745C Poster - 12. Physiology, metabolism and aging
Saturday April 09, 1:30 PM - 3:30 PM

Endocrine signals from the gut that regulate metabolism


Authors:
Nadja Ahrentløv; Stanislav Nagy; Olga Kubrak; Alina Malita; Takashi Koyama; Michael Texada; Kim Rewitz

Affiliation: Section for Cell and Neurobiology, Department of Biology, Copenhagen University, Denmark

Keywords:
b. metabolism; e. endocrine function

Maintaining metabolic homeostasis requires interorgan coordination and thus communication, mediated by endocrine signals. Organs with specialized functions sense changes in internal and external nutrient availability and release hormonal factors that coordinate energy intake, storage, and expenditure. In both flies and mammals, the gut, the largest endocrine organ and the first that encounters food after ingestion, is a source of many secreted signals that regulate metabolism. Human gut-derived hormones such as glucagon-like peptide 1 (GLP-1), which regulates both metabolism and appetite, are of great therapeutic value in the treatment of diabetes and obesity. GLP-1 promotes insulin secretion and underlies the “incretin effect,” in which ingested glucose induces a larger insulin release than glucose injected directly into the bloodstream, thus bypassing the gut. Insulin action is opposed by the peptide hormone glucagon, but gut hormones that regulate glucagon release are poorly defined.

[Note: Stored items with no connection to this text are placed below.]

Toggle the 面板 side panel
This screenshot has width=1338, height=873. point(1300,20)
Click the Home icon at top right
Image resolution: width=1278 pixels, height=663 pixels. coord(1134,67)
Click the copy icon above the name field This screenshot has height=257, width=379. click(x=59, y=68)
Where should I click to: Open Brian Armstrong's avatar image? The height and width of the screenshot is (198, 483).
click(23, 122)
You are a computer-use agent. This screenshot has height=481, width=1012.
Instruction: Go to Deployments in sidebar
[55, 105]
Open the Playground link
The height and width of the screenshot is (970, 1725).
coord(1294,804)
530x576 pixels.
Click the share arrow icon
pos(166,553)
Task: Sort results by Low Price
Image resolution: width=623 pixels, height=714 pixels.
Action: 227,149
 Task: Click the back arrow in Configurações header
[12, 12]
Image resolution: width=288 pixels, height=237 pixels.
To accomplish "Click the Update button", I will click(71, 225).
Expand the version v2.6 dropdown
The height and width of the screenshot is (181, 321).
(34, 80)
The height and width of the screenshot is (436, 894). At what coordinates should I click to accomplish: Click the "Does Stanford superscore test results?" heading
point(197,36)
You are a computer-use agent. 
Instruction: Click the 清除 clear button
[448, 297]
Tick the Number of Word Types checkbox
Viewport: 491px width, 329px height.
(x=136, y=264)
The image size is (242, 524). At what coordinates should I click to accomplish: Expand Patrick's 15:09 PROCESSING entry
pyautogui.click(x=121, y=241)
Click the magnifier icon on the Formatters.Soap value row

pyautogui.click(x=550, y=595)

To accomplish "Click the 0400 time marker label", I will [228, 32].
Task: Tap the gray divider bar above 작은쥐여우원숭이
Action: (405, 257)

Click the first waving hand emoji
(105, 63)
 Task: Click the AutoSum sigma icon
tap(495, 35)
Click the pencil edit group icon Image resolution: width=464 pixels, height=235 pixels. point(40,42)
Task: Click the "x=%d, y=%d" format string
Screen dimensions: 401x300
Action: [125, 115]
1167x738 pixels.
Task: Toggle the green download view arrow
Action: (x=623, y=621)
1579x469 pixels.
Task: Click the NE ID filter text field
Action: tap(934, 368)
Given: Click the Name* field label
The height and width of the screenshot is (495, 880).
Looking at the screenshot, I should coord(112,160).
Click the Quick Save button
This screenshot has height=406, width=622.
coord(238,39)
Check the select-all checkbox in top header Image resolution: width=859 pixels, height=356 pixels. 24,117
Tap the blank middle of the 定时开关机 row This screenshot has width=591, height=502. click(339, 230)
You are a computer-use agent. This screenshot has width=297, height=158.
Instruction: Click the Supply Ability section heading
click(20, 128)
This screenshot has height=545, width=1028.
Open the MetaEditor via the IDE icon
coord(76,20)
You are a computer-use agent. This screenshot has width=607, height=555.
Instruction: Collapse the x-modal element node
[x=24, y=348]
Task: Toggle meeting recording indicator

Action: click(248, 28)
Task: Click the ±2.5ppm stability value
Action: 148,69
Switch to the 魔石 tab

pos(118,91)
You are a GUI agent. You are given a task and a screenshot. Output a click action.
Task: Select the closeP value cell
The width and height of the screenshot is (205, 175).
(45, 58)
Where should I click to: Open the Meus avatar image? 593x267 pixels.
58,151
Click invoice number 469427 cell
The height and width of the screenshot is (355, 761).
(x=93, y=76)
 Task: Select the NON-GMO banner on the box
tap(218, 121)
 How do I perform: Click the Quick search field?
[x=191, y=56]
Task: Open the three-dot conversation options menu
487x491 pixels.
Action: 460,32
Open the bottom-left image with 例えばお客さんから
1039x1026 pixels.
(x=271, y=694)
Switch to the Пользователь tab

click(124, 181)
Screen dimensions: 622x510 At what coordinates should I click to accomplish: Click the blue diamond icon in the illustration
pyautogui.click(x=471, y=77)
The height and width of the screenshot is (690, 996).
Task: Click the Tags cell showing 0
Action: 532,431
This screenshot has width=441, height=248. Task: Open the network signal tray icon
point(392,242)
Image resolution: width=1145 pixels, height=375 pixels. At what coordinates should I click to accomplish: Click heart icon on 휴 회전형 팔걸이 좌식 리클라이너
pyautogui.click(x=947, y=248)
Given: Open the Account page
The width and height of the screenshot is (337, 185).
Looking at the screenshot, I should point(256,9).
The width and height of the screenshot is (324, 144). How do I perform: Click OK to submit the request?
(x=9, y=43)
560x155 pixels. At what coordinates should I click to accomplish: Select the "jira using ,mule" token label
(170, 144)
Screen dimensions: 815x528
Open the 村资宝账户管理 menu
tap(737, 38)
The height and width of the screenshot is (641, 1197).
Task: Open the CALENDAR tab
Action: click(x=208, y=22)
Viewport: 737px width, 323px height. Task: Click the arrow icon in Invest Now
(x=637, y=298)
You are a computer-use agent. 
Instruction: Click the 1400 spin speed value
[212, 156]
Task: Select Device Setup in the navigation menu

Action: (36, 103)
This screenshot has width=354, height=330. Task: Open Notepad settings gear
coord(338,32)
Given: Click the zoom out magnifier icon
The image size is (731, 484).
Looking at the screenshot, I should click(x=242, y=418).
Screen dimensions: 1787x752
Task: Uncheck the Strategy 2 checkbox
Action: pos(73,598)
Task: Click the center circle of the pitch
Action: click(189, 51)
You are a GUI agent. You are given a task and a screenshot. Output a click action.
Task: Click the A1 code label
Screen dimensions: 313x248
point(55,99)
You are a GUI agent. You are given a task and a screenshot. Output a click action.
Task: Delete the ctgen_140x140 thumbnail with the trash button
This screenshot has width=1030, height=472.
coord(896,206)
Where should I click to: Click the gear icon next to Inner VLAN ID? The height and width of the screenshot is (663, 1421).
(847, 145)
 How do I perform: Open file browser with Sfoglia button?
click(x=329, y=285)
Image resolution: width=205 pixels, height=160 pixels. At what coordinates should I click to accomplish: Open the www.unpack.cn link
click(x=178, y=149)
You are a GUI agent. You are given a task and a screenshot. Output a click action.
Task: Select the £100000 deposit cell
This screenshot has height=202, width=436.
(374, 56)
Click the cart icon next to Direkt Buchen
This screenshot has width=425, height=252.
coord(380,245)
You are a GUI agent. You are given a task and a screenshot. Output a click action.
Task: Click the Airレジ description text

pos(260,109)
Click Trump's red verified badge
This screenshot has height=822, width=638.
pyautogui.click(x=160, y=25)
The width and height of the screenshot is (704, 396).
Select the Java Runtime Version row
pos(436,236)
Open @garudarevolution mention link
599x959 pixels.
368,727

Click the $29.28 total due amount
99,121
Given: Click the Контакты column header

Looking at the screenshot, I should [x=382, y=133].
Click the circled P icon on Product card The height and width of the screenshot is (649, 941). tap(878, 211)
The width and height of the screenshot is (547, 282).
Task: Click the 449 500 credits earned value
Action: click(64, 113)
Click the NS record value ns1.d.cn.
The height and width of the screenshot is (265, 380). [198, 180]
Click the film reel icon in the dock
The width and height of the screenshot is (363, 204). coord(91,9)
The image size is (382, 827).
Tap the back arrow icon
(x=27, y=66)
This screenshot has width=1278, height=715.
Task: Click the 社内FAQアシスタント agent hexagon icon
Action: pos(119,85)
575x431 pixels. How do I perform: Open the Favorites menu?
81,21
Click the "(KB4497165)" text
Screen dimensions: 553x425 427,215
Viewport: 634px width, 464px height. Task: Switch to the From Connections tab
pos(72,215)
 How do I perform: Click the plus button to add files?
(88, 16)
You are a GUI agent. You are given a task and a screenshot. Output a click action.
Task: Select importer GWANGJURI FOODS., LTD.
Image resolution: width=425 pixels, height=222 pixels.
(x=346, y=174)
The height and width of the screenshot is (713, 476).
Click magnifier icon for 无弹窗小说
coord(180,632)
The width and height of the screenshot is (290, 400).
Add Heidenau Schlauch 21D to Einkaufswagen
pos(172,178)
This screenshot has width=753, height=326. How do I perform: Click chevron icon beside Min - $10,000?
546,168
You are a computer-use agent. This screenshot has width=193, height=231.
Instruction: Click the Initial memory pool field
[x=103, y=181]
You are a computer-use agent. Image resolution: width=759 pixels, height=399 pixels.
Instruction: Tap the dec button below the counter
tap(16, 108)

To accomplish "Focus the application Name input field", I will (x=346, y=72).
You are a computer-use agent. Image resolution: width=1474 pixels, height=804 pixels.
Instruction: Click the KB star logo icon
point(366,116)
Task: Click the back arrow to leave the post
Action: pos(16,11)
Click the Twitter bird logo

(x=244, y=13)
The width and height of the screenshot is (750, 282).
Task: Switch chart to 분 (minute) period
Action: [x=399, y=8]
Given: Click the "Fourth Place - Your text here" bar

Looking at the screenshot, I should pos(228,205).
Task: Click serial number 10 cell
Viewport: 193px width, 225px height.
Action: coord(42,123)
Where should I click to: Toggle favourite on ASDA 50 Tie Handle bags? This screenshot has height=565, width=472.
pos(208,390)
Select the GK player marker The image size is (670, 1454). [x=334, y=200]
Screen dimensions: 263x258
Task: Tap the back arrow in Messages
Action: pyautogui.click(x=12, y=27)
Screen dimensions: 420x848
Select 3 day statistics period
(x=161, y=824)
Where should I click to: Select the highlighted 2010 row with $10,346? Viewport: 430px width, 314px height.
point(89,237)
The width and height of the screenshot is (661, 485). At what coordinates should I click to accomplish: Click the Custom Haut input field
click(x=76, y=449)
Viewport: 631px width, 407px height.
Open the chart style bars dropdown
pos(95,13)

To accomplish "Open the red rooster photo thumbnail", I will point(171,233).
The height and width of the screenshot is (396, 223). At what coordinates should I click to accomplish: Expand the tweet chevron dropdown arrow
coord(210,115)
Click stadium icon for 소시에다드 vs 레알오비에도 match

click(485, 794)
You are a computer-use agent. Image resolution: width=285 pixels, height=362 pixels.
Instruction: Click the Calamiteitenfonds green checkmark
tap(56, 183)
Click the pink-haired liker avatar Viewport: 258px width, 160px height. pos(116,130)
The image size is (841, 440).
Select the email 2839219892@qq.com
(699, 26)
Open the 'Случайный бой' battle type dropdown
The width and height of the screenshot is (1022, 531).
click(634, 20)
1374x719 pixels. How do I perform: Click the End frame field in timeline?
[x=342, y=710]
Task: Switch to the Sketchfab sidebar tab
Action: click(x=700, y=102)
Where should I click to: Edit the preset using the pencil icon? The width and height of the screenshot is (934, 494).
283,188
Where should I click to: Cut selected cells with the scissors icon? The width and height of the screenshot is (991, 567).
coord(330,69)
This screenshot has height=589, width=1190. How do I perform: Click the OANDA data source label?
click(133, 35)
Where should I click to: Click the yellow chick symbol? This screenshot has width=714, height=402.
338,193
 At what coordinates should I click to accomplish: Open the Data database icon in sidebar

Many proteins are predicted to be secreted, but the functions of most of these potential hormones are largely unknown; these factors thus represent a significant unexploited resource for the discovery of new endocrine signals from the intestine that affect metabolic balance. Like its mammalian analog, the small intestine, the Drosophila midgut contains enteroendocrine cells (EECs) that release a variety of known endocrine factors in response to nutritional quantity and quality. We have performed a large-scale EEC-specific in-vivo RNAi-based screen of secreted factors in adult flies with the goal of identifying gut-derived factors that regulate food intake and metabolism. Our phenotypic readouts included measures of male and female flies’ ability to survive during nutritional deprivation and their storage of energy (as lipids and glycogen). Among our hits we have found several gut-derived hormonal factors that play key roles in regulating metabolism and feeding behavior, some of which act in a sexually dimorphic manner by modulating the glucagon analog Adipokinetic hormone. Taken together our results identify several gut hormones that may be of relevance to the treatment of diabetes and obesity.